READING PASSAGE -
++++++

This is not a defence of Begum’s actions, joining a terrorist organisation has ramifications. But those ramifications should lie with her country, which must take partial responsibility for state failure in allowing the radicalisation of a 15-year-old child.
It is however, an explainer of the state failures, abuse of power and proposal for legislative reform, with a view to stopping legislative state abuse of deprivation of citizenship.
Our current legal settlement with nationality law and the Begum case
Nationality law is something that cannot exist in a British vacuum, the ramifications of the revocation of citizenship dramatically change depending on external citizenship factors which the Government of the United Kingdom has no official say over.
Our current nationality law allows for the revocation of British citizenship under the following conditions “British nationals can be deprived of their British citizenship if the Secretary of State is satisfied that “deprivation is conducive to the public good” or “if nationality was obtained by means of fraud, false representation or concealment of a material fact”.
In the context of the Begum case, her citizenship falls under the former category, being that of one that was deprived under the auspices of being conducive to the public good. The UK Supreme Court sided with the UK Government in the interests of national security, giving the Home Secretary what can be colloquially described as the benefit of the doubt.
Now, this is not the first time this has happened, nor will it be the last, as the use of national security as a justification essentially gives carte blanche for the government to do anything. A situation that will undoubtedly be worsened by the Covert Human Intelligence Sources (CHIS) Bill going through Parliament.
Analysing the problem
A steadfast defence against deprivation of citizenship is the UN Convention on the Reduction of Statelessness, a UN Convention to which the United Kingdom is a ratifying signatory. Under Article 8, “Contracting States shall not deprive people of their nationality so as to render them stateless.” The exception to this rule where the nationality has been acquired by misrepresentation or fraud.

++++++

(Extracted records)
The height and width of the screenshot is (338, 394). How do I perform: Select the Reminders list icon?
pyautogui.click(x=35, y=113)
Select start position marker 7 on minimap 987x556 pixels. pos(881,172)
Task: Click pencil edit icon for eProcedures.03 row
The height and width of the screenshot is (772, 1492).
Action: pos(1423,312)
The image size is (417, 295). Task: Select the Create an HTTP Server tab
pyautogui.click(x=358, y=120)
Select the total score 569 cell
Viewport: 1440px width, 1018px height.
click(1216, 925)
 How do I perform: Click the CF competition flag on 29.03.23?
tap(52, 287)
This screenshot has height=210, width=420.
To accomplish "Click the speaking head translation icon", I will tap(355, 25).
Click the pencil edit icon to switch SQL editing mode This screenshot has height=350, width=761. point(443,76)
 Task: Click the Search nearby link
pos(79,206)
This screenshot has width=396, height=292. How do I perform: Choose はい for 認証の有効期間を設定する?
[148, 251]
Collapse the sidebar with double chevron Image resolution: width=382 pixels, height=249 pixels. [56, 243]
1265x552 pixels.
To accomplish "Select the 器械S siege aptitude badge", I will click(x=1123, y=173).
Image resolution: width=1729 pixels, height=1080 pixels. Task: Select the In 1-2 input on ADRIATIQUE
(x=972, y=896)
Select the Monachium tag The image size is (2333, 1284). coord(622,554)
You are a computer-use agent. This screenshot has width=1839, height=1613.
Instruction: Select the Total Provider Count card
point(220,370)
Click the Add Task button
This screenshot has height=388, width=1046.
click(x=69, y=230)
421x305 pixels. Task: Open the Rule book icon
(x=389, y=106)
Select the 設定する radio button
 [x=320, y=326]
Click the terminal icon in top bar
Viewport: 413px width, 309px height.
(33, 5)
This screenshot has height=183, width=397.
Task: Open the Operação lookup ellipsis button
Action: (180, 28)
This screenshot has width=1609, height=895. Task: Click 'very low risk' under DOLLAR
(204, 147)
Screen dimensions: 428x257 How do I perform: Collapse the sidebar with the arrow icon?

++++++

WHAT YOU WILL DO -
1: In the article on the Begum citizenship case, under which of the two conditions for revocation was Begum's citizenship removed?
2: Reproduce the article on the Begum citizenship case from "This is not a" up to and including "deprivation of citizenship.".
3: Carry on writing the article on the Begum citizenship case, starting after its final sentence.

WRITTEN ANSWERS -
1: It was removed on the ground that deprivation was conducive to the public good.

2:
This is not a defence of Begum’s actions, joining a terrorist organisation has ramifications. But those ramifications should lie with her country, which must take partial responsibility for state failure in allowing the radicalisation of a 15-year-old child.
It is however, an explainer of the state failures, abuse of power and proposal for legislative reform, with a view to stopping legislative state abuse of deprivation of citizenship.

3:
The justification used by the Government of the United Kingdom is that they are justified in revoking citizenship because she is a national security threat and she will not be stateless as she is eligible for Bangladeshi citizenship.
The key phrase here is eligible. Bangladesh had stated pre-hearing, that she was not allowed to become a Bangladeshi citizen. Arguably this was not rendering her stateless due to the fact her primary citizenship status was that of a British National, a citizenship status that, whist was getting revoked, the appeal had not been concluded.
The problem is not in the court ruling, the court is duty bound to make decisions based on the facts of the case and not any predisposed political bias. The court therefore, under the current legislation, took a narrow justification of the definition of nationality in the case of Begum’s Bangladeshi citizenship. The issue lies in the legislation itself which does not clearly provide for this eventuality, leaving the revocation of citizenship open to state abuse.
The context of Begum herself
The facts of the Begum situation speak for itself, as a 15-year old, she was groomed and joined the so-called Islamic State. The failings of her school, her family and anti-extremism programmes in noticing and stopping the radicalisation are plain for any fair observer to see.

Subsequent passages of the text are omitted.